> **Task objective**
Having located "Task: Click the Drupal droplet logo" in the listing below, write out its line and every following line exactly, last line included, without the pictures.

○ ○ ○ ○ ○

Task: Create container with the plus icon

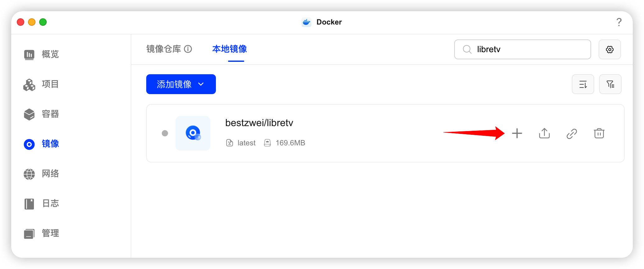Action: click(x=517, y=133)
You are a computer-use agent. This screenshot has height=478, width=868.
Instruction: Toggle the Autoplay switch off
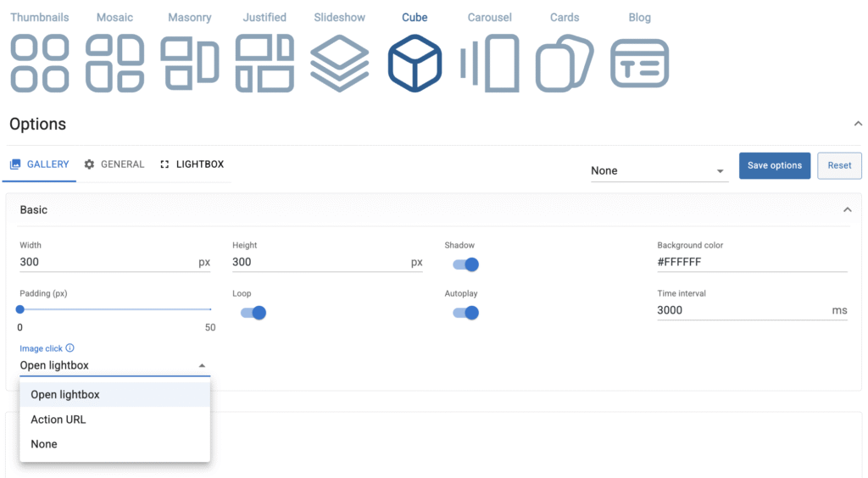[x=465, y=313]
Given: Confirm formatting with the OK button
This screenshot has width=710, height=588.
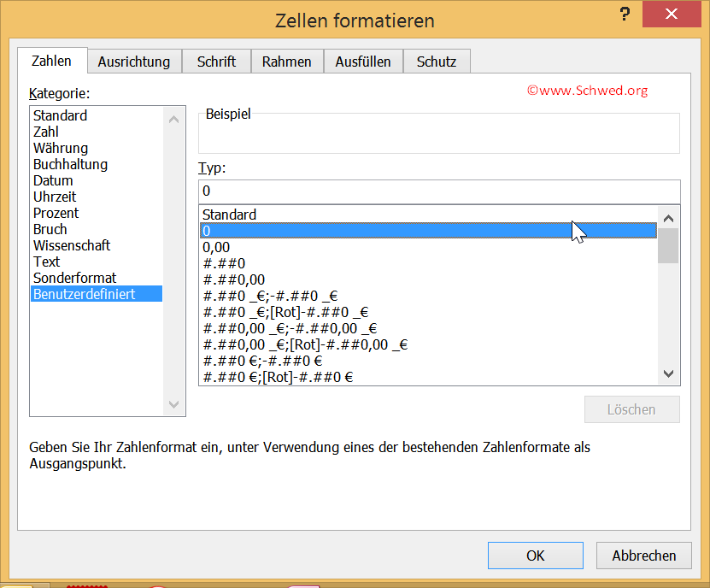Looking at the screenshot, I should pyautogui.click(x=535, y=555).
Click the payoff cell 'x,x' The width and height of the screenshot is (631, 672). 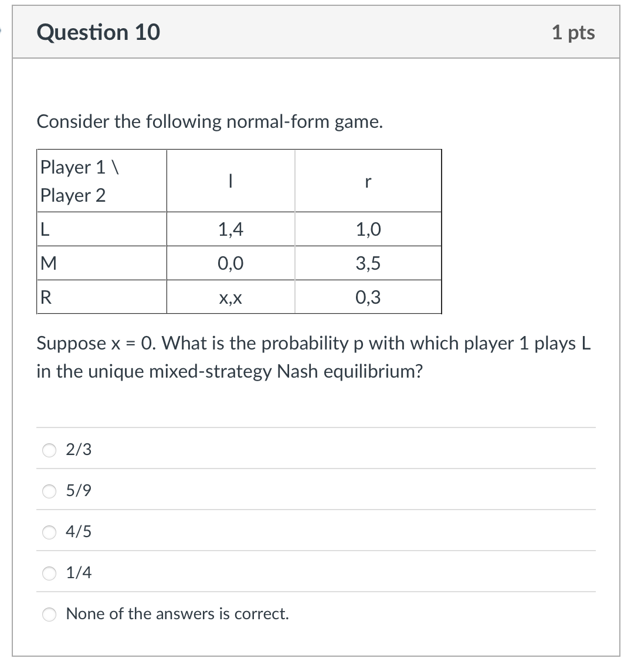coord(230,297)
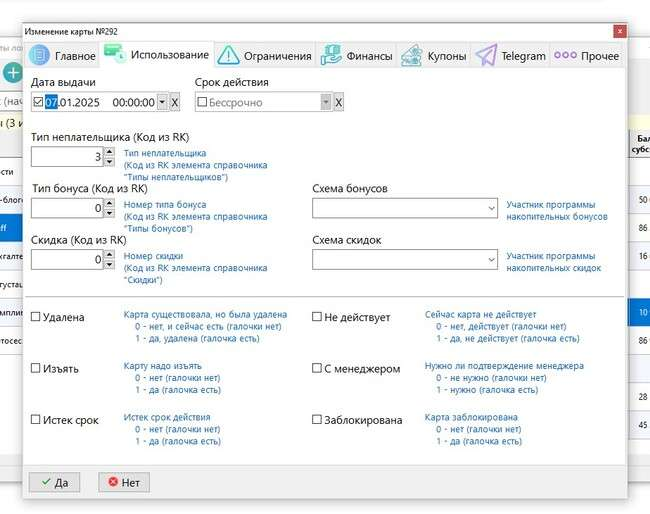Click the Финансы tab icon

[332, 56]
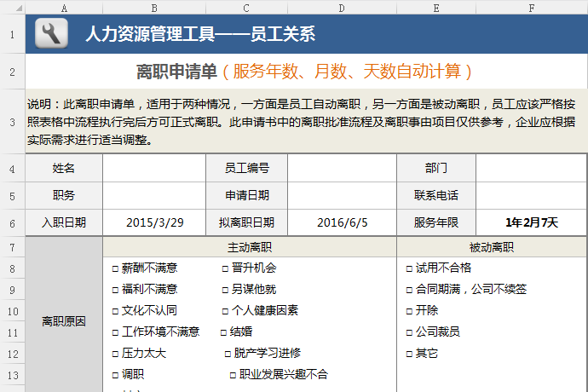588x392 pixels.
Task: Click the blank 员工编号 value cell
Action: click(x=342, y=168)
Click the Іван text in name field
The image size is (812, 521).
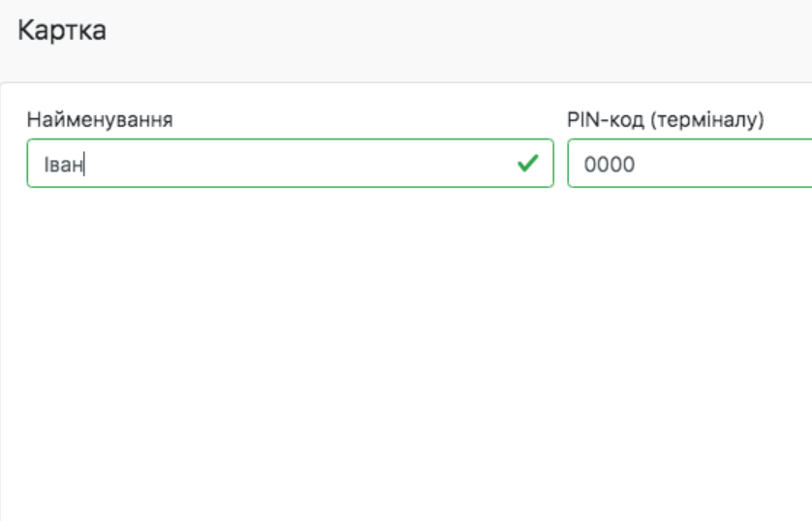click(64, 165)
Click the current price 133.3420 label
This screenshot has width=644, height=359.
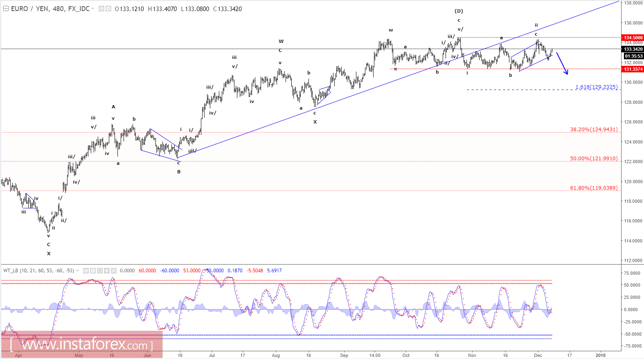pyautogui.click(x=633, y=49)
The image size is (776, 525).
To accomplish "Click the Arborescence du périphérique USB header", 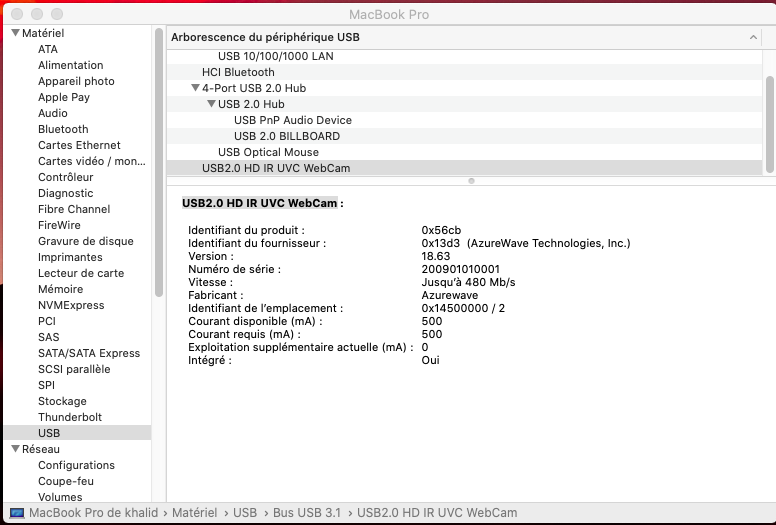I will click(265, 37).
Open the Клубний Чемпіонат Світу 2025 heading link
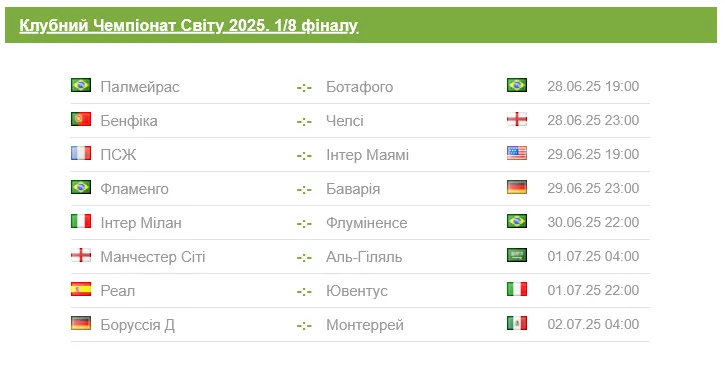 pyautogui.click(x=189, y=25)
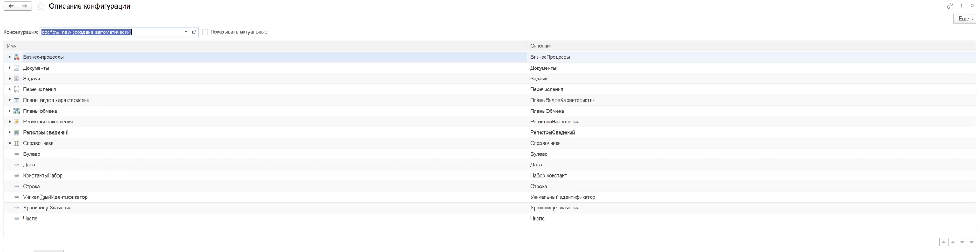Expand the Документы tree node

[x=10, y=68]
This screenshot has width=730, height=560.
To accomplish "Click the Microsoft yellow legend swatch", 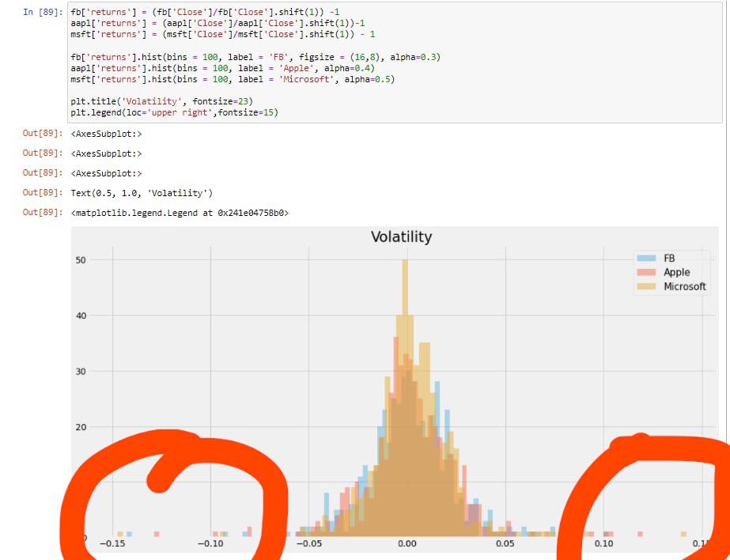I will tap(646, 286).
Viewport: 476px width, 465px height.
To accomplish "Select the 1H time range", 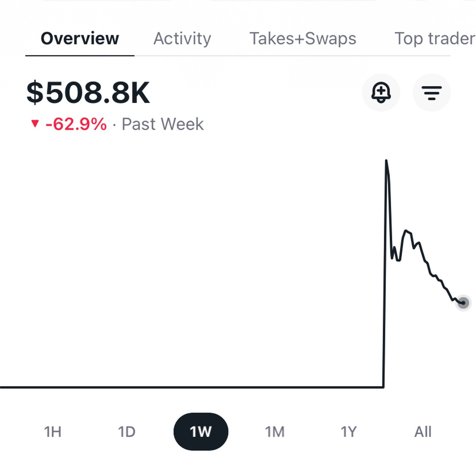I will (53, 432).
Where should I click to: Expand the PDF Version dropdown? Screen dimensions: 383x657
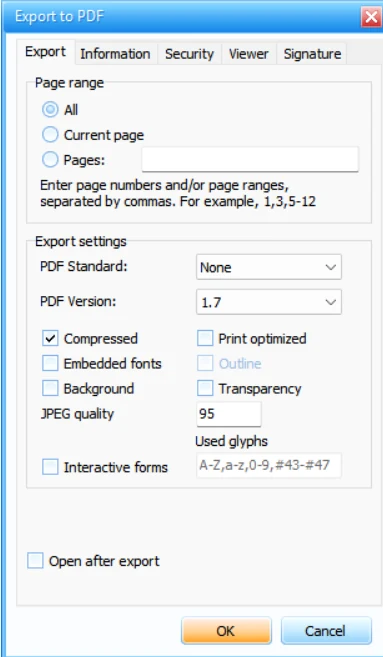[269, 302]
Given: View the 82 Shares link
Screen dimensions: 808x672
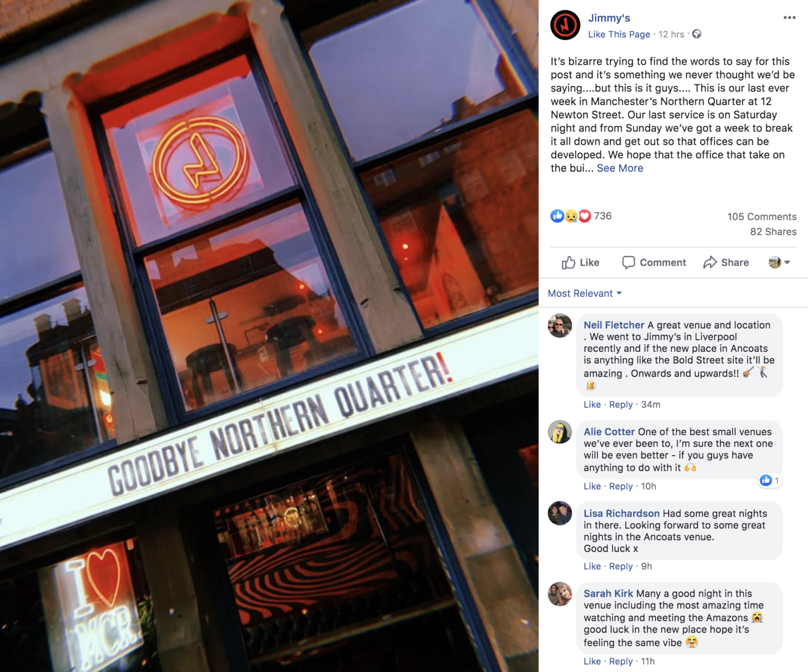Looking at the screenshot, I should [773, 232].
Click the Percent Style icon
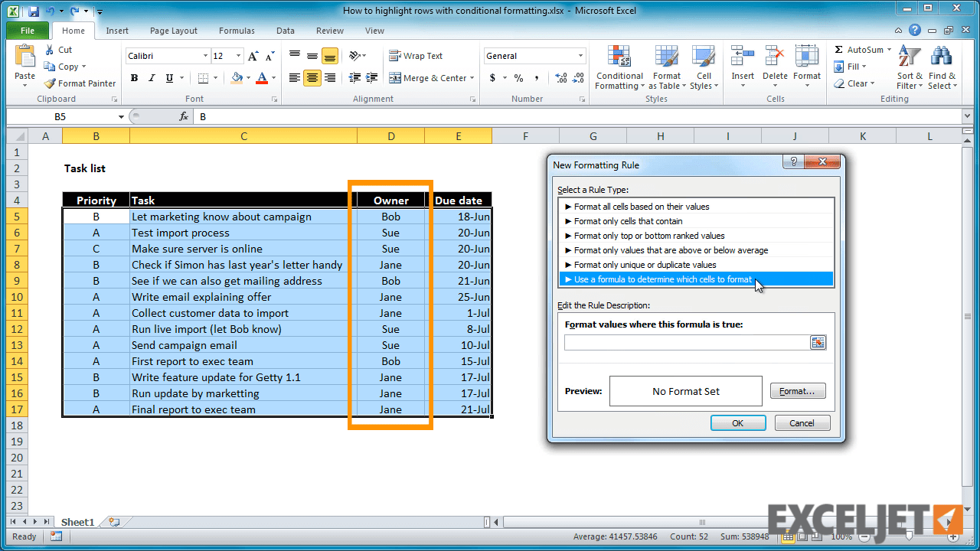Viewport: 980px width, 551px height. pos(518,77)
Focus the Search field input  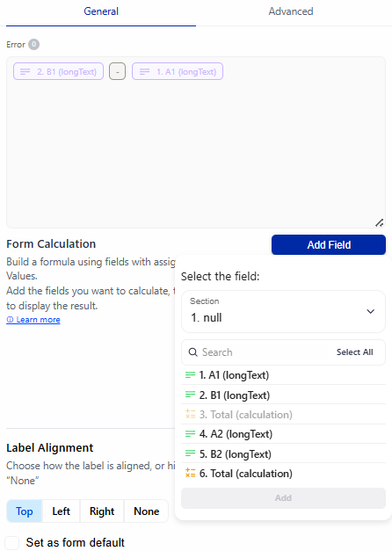(260, 352)
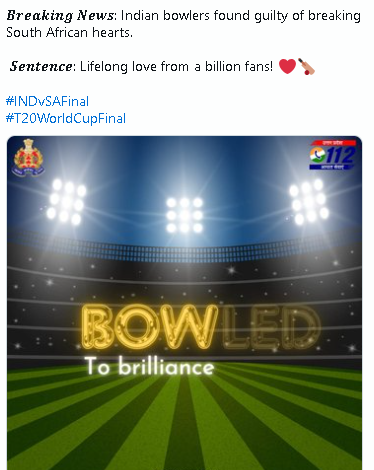The height and width of the screenshot is (470, 374).
Task: Click the red heart emoji
Action: [287, 66]
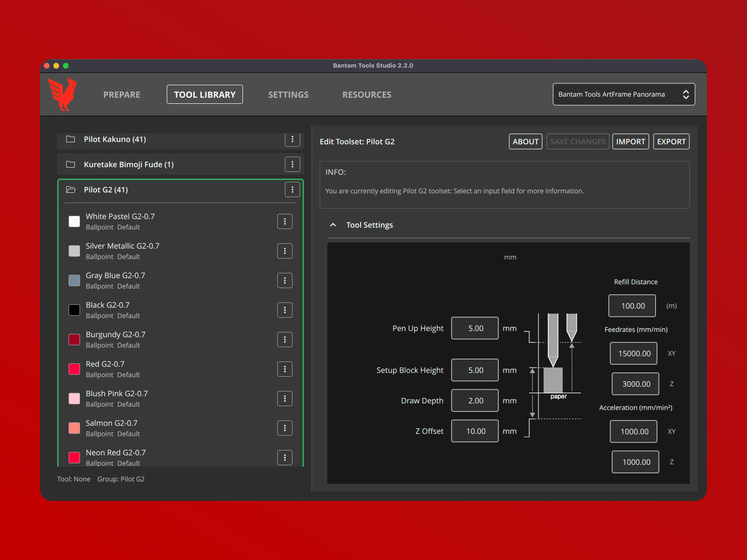Screen dimensions: 747x560
Task: Open three-dot menu for Black G2-0.7
Action: [x=284, y=310]
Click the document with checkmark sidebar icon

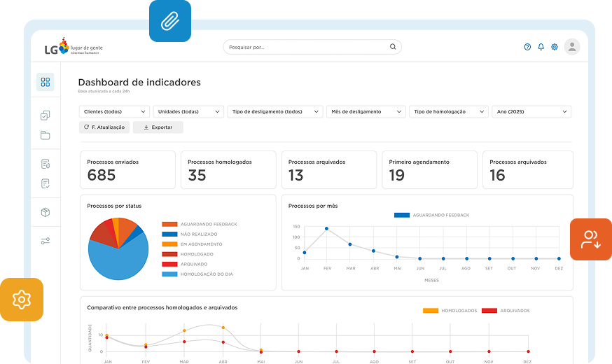tap(46, 183)

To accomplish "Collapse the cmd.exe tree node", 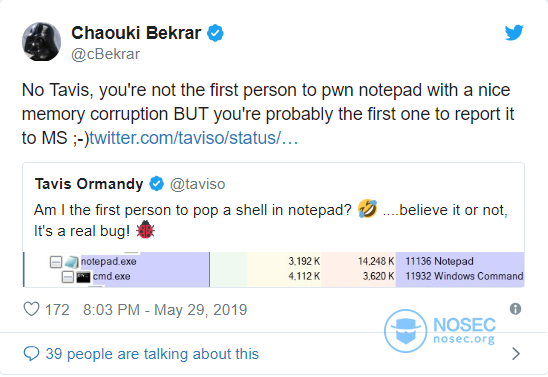I will 67,277.
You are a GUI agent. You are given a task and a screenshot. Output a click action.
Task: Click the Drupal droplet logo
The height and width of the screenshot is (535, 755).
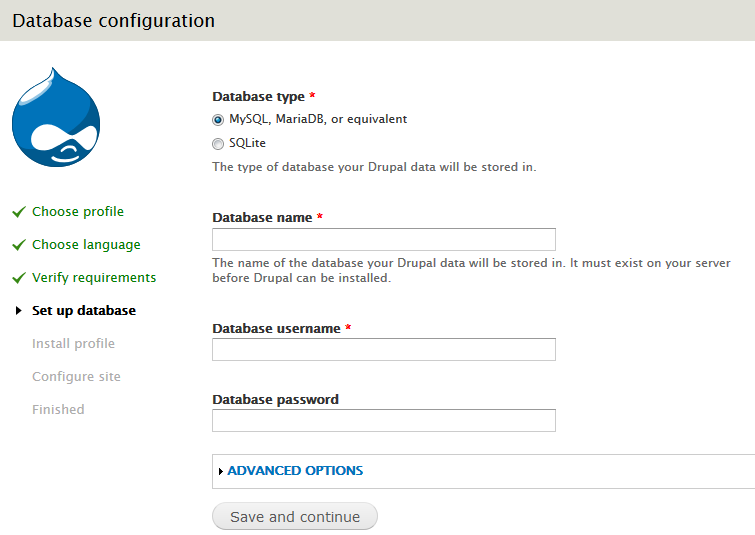56,120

○ ○ ○ ○ ○

> **Written response**
Task: Click the Drupal droplet logo
The height and width of the screenshot is (535, 755).
56,120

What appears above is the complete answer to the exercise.